### EXCERPTED TEXT
--- begin ---

A Geophysical "Fairy Tale"
The Princeton University professor Harry Hammond Hess is noted for his scientific contributions to the field of geology, specifically for his groundbreaking History of the Ocean Basins (1962), in which he proposed seafloor spreading as the long-sought-after mechanism for Alfred Lothar Wegener's theory of continetal drift, which he had proposed fifty years before. The elements of seafloor spreading, the splitting of the original Pangaea supercontinent into several continental-size plates, and movement of those plates to their present positions are collectively known as "plate tectonics."

Yet the hostility of the geologic community toward previous seafloor spreading hypotheses kept Hess from publishing his theory. Robert S. Dietz, working for the Navy, published virtually identical ideas and coined the phrase "seafloor spreading" in a 1961 article, "Continent and Ocean Basin Evolution by Spreading of the Seafloor," published in Nature.

World War II (1939-1945) delayed research into the question, and from the 1930's to the mid-1950's, continental drift remained a theory held with great passion by a minority of geologists. As late as 1966, the University of Hamburg physicist Pascual Jordan described the theory as the geophysicists' "favorite fairy tale."

--- end ---

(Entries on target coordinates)
--- begin ---

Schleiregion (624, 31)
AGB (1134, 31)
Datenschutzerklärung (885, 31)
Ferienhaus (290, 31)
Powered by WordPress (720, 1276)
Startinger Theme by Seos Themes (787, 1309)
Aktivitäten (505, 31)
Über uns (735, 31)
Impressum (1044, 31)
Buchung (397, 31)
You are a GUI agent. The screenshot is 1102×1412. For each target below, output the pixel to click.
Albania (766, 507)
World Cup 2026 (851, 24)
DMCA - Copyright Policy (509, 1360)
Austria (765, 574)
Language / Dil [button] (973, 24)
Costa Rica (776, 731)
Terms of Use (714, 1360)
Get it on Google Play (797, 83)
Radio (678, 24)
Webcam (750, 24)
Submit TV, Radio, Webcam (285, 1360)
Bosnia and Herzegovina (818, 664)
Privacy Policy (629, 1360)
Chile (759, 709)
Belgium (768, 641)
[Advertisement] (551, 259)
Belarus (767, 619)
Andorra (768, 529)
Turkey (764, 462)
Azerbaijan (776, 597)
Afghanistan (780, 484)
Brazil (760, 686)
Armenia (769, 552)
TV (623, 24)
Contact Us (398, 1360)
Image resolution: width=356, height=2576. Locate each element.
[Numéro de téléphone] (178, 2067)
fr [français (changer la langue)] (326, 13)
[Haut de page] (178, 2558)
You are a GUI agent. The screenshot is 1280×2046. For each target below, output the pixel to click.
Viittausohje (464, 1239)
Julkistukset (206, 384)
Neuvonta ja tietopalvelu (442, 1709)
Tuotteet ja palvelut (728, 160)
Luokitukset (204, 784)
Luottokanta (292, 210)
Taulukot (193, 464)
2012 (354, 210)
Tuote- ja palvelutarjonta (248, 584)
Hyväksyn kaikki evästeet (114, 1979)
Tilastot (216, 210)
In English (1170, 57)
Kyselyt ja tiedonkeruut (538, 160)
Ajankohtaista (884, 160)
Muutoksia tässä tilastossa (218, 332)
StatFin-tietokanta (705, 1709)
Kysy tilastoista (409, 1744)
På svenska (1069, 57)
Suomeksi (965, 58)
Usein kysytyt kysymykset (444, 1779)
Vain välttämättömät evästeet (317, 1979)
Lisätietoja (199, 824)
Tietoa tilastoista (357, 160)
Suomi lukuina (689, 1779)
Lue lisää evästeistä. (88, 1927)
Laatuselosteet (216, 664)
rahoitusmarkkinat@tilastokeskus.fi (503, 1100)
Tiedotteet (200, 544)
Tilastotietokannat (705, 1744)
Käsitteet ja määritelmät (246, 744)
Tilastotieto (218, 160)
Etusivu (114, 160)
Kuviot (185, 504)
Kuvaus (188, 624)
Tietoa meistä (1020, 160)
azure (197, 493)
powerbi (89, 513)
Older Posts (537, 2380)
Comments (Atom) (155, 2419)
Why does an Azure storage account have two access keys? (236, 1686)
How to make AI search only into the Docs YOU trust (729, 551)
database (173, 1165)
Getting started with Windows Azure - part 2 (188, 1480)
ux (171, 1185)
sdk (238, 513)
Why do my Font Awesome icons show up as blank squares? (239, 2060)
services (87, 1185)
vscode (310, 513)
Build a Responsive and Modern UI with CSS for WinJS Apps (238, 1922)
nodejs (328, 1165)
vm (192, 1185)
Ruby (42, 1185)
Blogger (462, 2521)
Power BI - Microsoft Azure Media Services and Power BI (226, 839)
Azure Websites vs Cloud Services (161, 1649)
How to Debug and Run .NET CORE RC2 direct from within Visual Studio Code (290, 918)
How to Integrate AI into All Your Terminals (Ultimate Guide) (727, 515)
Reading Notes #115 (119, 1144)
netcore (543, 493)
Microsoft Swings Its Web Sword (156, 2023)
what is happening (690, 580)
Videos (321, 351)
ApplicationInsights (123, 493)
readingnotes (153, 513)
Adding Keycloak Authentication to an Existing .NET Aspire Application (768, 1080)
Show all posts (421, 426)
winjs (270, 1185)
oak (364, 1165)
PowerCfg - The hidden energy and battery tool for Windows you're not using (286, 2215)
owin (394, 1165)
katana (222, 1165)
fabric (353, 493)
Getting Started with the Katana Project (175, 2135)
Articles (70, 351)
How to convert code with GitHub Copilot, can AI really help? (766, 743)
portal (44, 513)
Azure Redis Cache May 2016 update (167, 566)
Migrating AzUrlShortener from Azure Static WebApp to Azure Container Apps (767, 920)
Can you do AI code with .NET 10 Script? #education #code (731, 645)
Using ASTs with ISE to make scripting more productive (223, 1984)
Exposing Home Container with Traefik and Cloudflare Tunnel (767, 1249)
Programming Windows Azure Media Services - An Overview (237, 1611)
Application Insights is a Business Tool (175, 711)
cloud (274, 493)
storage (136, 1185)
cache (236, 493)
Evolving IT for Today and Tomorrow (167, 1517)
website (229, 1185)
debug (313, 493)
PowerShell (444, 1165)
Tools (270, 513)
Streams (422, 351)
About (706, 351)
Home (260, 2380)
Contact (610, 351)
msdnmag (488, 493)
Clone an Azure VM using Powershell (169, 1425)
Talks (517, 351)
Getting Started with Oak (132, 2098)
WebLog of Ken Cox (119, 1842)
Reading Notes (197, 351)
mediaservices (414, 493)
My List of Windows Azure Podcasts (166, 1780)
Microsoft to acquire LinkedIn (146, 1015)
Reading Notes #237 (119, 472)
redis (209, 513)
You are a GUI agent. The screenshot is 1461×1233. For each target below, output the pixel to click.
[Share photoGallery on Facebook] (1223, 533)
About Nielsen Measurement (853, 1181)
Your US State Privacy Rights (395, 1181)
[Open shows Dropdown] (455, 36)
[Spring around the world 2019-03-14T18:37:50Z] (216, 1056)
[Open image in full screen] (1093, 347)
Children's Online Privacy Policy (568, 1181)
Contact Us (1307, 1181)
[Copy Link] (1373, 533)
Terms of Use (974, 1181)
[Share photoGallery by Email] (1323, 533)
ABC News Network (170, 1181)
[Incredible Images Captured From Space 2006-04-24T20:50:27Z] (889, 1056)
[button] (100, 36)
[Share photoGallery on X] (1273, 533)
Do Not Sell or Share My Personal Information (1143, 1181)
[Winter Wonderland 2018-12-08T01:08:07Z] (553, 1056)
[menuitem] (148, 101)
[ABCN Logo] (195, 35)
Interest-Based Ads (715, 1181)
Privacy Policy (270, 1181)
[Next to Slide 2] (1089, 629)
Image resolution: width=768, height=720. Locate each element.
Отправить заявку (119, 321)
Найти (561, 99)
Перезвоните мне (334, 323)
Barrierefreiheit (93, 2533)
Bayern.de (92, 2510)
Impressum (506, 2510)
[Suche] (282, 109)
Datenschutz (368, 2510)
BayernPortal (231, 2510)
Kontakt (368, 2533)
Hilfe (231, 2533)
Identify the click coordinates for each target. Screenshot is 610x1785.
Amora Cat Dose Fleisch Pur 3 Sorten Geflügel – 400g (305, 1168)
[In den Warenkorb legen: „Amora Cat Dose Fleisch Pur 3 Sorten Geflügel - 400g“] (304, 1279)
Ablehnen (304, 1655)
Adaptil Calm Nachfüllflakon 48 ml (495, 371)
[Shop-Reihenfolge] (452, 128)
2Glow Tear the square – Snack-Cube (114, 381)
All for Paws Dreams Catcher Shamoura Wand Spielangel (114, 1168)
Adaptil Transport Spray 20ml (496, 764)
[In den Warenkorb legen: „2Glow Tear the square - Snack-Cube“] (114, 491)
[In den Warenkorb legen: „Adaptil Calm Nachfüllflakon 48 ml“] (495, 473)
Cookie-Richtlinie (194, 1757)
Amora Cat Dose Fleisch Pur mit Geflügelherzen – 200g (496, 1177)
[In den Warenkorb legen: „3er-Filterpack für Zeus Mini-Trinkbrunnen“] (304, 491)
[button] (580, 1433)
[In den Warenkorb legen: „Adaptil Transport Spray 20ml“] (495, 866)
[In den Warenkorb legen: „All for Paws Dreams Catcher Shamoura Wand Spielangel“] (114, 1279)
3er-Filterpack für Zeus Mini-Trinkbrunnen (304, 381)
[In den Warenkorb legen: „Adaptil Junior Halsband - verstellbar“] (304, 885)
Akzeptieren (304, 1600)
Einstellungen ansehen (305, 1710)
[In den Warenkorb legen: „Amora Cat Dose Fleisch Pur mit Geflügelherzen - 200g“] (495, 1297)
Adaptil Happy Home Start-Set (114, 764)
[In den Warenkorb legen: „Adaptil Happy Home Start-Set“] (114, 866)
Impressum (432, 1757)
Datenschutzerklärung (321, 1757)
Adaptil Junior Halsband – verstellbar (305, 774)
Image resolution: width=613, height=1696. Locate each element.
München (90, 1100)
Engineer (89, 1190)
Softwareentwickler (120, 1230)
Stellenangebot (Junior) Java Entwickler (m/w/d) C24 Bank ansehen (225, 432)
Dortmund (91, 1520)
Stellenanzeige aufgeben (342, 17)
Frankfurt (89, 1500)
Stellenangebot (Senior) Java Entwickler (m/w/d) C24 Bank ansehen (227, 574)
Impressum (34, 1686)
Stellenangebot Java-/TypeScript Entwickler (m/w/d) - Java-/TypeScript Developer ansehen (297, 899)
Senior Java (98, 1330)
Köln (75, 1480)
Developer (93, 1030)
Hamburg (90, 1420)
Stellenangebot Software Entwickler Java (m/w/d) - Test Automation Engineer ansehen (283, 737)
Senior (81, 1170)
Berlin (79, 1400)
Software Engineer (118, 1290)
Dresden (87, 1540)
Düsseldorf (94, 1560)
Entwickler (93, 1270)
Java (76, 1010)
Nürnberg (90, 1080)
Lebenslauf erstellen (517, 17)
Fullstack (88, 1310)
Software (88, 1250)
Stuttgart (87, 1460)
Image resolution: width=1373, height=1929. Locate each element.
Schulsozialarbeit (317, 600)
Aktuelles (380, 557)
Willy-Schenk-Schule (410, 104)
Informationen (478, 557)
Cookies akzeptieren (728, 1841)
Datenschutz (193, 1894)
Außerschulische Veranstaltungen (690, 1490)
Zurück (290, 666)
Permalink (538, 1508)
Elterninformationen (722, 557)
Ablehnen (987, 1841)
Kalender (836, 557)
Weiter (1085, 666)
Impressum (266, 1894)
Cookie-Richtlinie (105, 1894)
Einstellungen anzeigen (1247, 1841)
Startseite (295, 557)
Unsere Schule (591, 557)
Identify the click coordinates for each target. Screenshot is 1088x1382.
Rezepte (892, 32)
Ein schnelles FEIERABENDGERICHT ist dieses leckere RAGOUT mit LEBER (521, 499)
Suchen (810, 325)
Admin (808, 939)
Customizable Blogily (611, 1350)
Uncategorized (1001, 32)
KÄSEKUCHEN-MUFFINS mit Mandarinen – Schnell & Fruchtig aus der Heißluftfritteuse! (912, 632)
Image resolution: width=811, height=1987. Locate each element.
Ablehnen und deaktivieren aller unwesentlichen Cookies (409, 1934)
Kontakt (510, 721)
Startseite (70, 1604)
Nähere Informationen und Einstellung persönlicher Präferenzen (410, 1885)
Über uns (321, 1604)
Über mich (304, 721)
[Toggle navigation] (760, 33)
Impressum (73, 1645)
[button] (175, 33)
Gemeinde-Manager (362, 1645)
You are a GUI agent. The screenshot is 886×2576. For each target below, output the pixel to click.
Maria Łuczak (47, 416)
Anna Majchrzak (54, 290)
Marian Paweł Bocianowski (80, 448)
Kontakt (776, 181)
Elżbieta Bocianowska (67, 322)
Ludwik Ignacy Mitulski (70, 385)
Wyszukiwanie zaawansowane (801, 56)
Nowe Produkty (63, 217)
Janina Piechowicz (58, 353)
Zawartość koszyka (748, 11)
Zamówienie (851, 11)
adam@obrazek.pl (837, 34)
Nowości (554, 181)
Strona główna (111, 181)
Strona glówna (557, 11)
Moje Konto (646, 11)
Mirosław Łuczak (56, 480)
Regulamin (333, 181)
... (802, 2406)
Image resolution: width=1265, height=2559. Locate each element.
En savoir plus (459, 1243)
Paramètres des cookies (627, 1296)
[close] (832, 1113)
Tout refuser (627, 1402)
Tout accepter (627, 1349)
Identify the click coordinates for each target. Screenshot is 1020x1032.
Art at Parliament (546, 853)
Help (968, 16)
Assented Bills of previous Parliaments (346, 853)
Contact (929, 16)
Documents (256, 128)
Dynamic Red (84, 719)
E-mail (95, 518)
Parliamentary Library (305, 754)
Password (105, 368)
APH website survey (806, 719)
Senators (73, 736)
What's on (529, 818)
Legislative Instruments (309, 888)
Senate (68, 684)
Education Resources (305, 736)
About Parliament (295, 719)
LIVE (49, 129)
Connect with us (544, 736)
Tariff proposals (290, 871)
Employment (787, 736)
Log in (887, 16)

--- end ---

### SET EXERCISE 1
Name every person mentioned in the passage on plate tectonics.
### SET EXERCISE 2
Rewrite everything in the passage on plate tectonics from "Yet the hostility" down to "published in Nature.", swapping "Navy" for "Air Force".
Rely only on the passage on plate tectonics, not on the material.

### TASK OUTPUT 1
Harry Hammond Hess, Alfred Lothar Wegener, Robert S. Dietz, Pascual Jordan

### TASK OUTPUT 2
Yet the hostility of the geologic community toward previous seafloor spreading hypotheses kept Hess from publishing his theory. Robert S. Dietz, working for the Air Force, published virtually identical ideas and coined the phrase "seafloor spreading" in a 1961 article, "Continent and Ocean Basin Evolution by Spreading of the Seafloor," published in Nature.